SCM200 Mathematics & Economics Statistics Project Paper

SCM200
Subject and Section
1 Upon an initial observation of the data set, it is apparent that the whole sheet is composes of all kinds of values, including qualitative (ordinal and nominal) and quantitative ones (integral, interval, and ratio). While there are a lot of fields (i.e., ID, dti_joint, pymnt_plan, etc.) with missing values, it does not pose any threat to preciseness of the data for most of these were only omitted for confidentiality or unavailability of information. Additionally, as compared to the common mistakes committed by other data sets, this specific one does not substitute any qualitative values (i.e., nothing), with a numeric one (0) lessening the risks associated with automation in data processing. There are also no duplicated fields and the formatting of the numeric values were similar throughout the data sheet (i.e., date format; month-date). Additionally, the data provided were specific enough for its intended purpose, while any possible misconceptions are mitigated as this data sheet includes a data dictionary. However, one of the possible problem in this data sheet is the difference in the place values of some of the items. Generally, the data sheet records place values to the ‘hundredths’ place, but some of the data were solely whole integers.

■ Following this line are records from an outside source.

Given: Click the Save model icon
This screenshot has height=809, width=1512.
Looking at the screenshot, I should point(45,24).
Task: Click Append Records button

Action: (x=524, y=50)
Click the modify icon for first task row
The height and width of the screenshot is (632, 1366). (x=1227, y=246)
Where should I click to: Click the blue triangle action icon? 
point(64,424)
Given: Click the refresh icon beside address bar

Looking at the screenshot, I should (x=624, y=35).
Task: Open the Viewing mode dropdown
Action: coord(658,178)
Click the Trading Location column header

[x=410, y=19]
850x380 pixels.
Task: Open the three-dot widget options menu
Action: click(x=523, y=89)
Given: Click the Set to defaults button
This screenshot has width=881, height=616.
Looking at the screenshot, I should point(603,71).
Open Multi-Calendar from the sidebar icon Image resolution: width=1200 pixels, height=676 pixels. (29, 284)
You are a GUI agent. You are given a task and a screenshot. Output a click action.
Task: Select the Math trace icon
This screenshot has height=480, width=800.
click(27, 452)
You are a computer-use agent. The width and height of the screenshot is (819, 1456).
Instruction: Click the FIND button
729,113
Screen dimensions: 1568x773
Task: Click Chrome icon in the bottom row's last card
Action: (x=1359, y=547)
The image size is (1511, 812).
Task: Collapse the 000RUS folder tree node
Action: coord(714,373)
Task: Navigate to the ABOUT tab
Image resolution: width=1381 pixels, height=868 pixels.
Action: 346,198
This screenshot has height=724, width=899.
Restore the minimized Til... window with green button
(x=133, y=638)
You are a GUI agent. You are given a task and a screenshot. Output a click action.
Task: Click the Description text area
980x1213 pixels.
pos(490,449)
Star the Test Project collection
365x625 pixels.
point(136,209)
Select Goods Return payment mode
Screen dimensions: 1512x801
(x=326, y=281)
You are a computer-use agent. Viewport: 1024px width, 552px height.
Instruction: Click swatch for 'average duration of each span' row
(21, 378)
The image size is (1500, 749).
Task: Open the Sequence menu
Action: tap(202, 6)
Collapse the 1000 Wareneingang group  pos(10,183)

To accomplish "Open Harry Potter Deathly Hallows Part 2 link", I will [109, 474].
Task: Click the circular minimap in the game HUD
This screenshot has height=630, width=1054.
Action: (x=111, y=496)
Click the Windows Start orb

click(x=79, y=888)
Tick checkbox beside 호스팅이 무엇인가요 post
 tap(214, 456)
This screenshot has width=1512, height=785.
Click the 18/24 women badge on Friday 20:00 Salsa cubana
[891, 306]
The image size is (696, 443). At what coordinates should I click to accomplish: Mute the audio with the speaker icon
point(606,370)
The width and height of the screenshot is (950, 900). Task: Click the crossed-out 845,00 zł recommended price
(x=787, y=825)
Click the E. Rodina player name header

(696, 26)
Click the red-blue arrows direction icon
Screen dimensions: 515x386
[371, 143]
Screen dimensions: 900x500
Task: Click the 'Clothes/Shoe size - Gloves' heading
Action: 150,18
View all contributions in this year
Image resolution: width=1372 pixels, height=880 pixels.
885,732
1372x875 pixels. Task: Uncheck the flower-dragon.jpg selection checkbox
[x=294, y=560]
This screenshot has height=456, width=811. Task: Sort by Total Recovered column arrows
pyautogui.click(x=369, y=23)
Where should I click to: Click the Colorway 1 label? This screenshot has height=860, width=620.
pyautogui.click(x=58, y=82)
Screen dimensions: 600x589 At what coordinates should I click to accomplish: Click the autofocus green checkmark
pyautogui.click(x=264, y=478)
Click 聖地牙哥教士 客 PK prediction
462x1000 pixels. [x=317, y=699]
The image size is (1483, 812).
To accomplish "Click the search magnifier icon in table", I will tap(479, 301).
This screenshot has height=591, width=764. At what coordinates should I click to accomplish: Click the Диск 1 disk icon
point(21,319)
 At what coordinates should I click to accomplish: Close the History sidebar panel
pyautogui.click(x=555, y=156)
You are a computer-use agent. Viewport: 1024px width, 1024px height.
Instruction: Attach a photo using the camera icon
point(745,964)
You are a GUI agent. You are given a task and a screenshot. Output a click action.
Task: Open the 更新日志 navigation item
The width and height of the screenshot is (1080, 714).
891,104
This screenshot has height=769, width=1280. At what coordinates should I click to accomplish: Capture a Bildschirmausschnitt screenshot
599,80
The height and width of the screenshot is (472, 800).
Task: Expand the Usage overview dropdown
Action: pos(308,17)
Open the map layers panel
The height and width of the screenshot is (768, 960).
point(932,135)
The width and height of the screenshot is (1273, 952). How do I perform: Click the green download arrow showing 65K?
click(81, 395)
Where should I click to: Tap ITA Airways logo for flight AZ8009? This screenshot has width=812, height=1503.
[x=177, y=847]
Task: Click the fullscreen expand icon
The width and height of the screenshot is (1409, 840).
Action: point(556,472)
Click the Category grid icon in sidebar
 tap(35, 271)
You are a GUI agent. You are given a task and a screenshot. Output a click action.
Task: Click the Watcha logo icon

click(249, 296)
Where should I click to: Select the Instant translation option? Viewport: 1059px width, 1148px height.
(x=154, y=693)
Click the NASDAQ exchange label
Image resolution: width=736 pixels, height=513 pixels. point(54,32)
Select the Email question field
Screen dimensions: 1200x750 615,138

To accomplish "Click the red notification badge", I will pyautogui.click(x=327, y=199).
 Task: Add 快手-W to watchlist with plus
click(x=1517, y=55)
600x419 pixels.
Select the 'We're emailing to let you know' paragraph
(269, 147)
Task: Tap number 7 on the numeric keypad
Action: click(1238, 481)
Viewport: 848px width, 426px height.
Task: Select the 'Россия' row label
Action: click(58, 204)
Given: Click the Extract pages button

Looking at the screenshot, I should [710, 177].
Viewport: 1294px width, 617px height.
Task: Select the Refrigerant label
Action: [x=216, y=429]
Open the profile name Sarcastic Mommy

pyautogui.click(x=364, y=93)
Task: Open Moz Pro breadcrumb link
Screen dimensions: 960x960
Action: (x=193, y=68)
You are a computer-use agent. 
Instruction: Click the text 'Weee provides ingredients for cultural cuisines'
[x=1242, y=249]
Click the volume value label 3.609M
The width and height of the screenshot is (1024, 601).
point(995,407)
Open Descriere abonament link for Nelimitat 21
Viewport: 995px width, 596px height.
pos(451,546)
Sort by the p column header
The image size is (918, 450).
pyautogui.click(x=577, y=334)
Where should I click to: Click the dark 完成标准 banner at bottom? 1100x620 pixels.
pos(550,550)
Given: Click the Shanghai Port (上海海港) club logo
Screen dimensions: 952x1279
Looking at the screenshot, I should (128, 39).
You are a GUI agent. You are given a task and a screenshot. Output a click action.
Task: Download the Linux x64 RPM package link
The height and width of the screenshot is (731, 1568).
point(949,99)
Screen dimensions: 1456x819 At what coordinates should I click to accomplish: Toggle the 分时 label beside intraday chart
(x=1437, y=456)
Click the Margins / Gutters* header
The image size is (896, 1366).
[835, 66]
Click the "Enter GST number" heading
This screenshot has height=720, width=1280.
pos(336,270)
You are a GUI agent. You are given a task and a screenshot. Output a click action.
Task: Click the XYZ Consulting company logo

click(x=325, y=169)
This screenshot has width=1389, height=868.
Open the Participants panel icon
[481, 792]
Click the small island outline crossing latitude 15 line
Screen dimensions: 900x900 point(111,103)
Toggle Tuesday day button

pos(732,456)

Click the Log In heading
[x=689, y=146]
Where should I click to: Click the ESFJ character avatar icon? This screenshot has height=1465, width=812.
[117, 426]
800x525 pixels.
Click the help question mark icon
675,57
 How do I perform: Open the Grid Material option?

It wasn’t made clear as to whether this estimation represents a null value after the period or not. While this might not seem as a big error in terms of automated data processing, it could lead to serious errors when data is manually transcript from one data sheet to another. All in all, the data taken and presented in the data sheet entitled “LoanStats3a” is fairly accurate and representative of the data that it seeks to understand and represent.